---------- Text section

On the other hand, we still have not managed to find a satisfactory explanation for the influence on the sound object of the individual player’s attack on the piano key. We are not unaware, of course, that timbre changes with the strength of the attack, as is shown by the spectra. . . . A medium attack makes the sound harsher, while a powerful attack gives a bright timbre not unlike a wind instrument. This is not enough to account for the various shades of sonority that the pianist can produce through secondary variations of touch; researchers at the University of Pennsylvania (U.S.A.) compared the sound spectra produced on the same piano by a famous pianist’s touch and by a weight dropped on to the note: the oscillograms showed no difference.3

Here we can see the weakness of musical acoustics: problematic measurements and hypotheses, as well as a lack of specific observations. We are failing to see the wood for the trees. We will soldier on.

12.3. THE SPLICED PIANO

Poor laboratories have at least one advantage; they make the researcher go back to simple experiments. Keeping to the experimental method we will describe more fully in chapter 13, we had just the tape recorder and scissors. How was it that we had not thought of this earlier, before embarking on a whole battery of delicate operations on the beginnings of sounds? Because, to our minds, the attack was so bound up with TEMPORAL LOCALIZATION that if we cut off the beginnings of sounds, we were certain to eliminate it from our listening. So it was without any preliminary conviction, and as one might carry out a somewhat absurd check to set one’s mind at rest, that we recorded a bass piano note and, by cutting somewhere after several tenths of a second, eliminated what was certain to be the attack. When we replayed the tape, we expected to hear a sound with its characteristic beginning decapitated. Now, this bass sound, with several tenths of a second, then half a second, indeed one second cut off, reproduced the whole of the piano note, with all its characteristics of timbre and attack.

So, after this first experiment, we could already conclude that, for bass piano sounds, the perception of attack is not linked to the phase when the sound is being physically established, since the beginning can be removed without changing the attack. Hence, our initial approach, which was based on the study of transient regimes, became null and void at least in the bass piano register and was likely to be so in other cases. It should be noted that this strange finding, once we have got over our initial surprise, can be quite easily explained if we consider that the transients at the beginning of a sound occur precisely within a space of time below or, at most, equal to the resolving power of the ear. We have already pointed out this contradiction in the previous chapter. This proof allows us finally to put aside a persistent misunderstanding. We perhaps had no greater understanding of the attack itself, but since it was clear which way we should go, we repeated this experiment first of all with the various piano registers, then with sounds from various other instruments. We will try to give more details about these experiments.

--------------------
---------- Available data

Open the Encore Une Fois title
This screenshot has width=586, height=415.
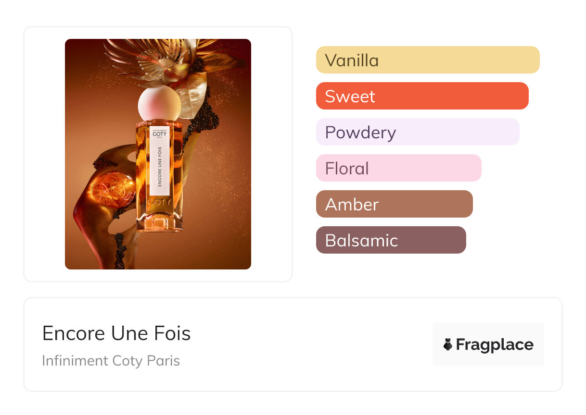point(116,333)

--------------------

## Written tasks
1) In the passage on the piano attack, what lengths of sound were cut from the beginning of the recorded bass piano note?
2) Continue the passage on the piano attack from the point where it stops.
The listing is separate material, unrelated to the passage on the piano attack.

## Responses in order
1)
- Several tenths of a second
- Half a second
- One second

2)
First, with the piano we found that the perception of the steepness of attack varied according to where the cut was made: the steepness was greater if the cut was made in a portion with a steeper descending dynamic. With bass piano notes the dynamic line is perceptibly linear, and, in fact, these cuts can be made a long way beyond the initial moments of the sound without the character of the attack (or indeed the timbre) changing perceptibly: in practice we can cut up to a second into the beginning of the sound (fig. 6). If we go any further, the artificial attack seems less powerful than the original attack. If, however, we cut an A4 on the piano at 1/2 a second, or 1 sec., the sound becomes unrecognizable; it is more like a flute than a piano. In keeping with the general rule given above, we also note that the dynamic of this A4, which is fairly steep immediately after the beginning of the sound, is almost flat at the end (fig. 7).

FIGURE 6. Bathygrams of an A1 on the piano with the attacks cut out: (a) the average slope of the decreasing dynamic is constant; (b) and (c) the cut sounds are heard with approximately the same attack as the original sound.

FIGURE 7. Bathygram of an A4 on the piano.

Cuts that do not change the attack are difficult to make in the high register of the piano, since the dynamic gap is very tight because of the brevity of the sounds, and unless we cut very near to the beginning of the sound (barely 50 ms), the slope after the cut is not as strong as it is at the very beginning of the original sound, which explains why we obtain gentler attacks then.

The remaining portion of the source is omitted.